The proposed exemption matters because tokenized securities have long sat in a gray zone where interest has outpaced rulemaking. What Atkins is now describing is a controlled entry point for experimentation, rather than a full rewrite of securities law all at once. The idea is to create a cabined structure that allows limited onchain activity while regulators continue building permanent rules of the road. In practical terms, that could give firms working on blockchain-based securities a structured way to move forward without waiting for a legislative overhaul.

Paul Atkins said the SEC is close to releasing an innovation exemption that would allow compliant, limited onchain trading of tokenized securities.

The SEC is trying to build a bridge before the full framework arrives

This push is also tied to a broader effort inside the agency to clarify how digital assets should be classified under federal securities law. The exemption does not stand alone, but sits alongside a wider attempt to sort crypto into clearer legal categories before reforms are finished. On March 17, the SEC issued interpretive guidance laying out a token taxonomy that grouped digital assets into categories such as digital commodities, collectibles, tools, and stablecoins, while keeping tokenized securities under the SEC’s core jurisdiction. Atkins described that taxonomy as long overdue.

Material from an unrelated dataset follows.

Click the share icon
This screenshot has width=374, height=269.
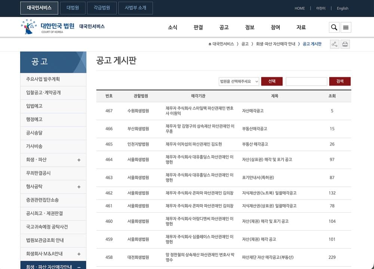click(x=335, y=44)
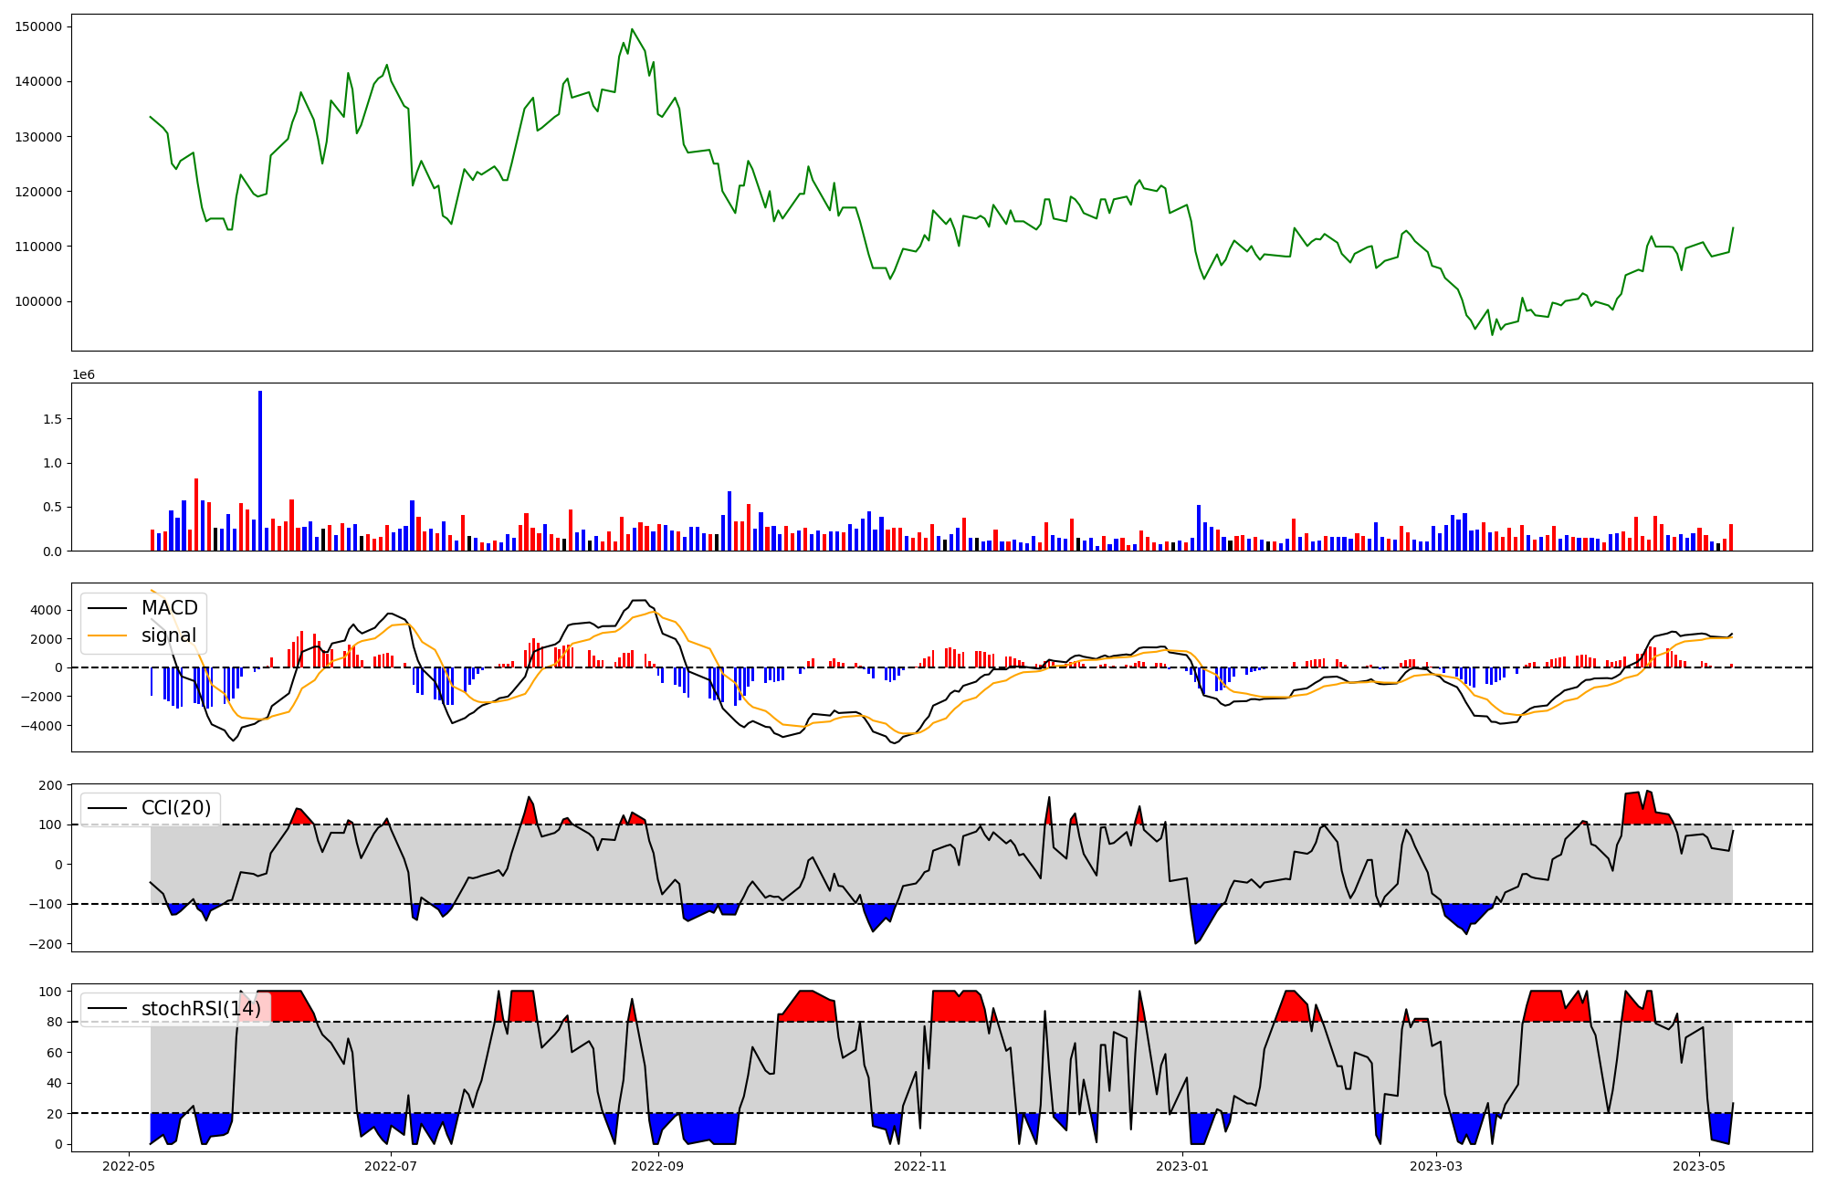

The timeline suggests the exemption is no longer a distant policy concept. Months of internal discussion are starting to converge into a regulatory mechanism, even if the final framework is still taking shape. Atkins had pointed in July 2025 to the possibility of targeted relief for tokenization and new trading methods. In March, Commissioner Hester Peirce said staff were still developing the exemption as a way to permit limited experimentation while assessing how existing laws apply to onchain markets. On March 24, the SEC sent its proposed interpretation to the White House for review, where it remained pending as of Wednesday for now.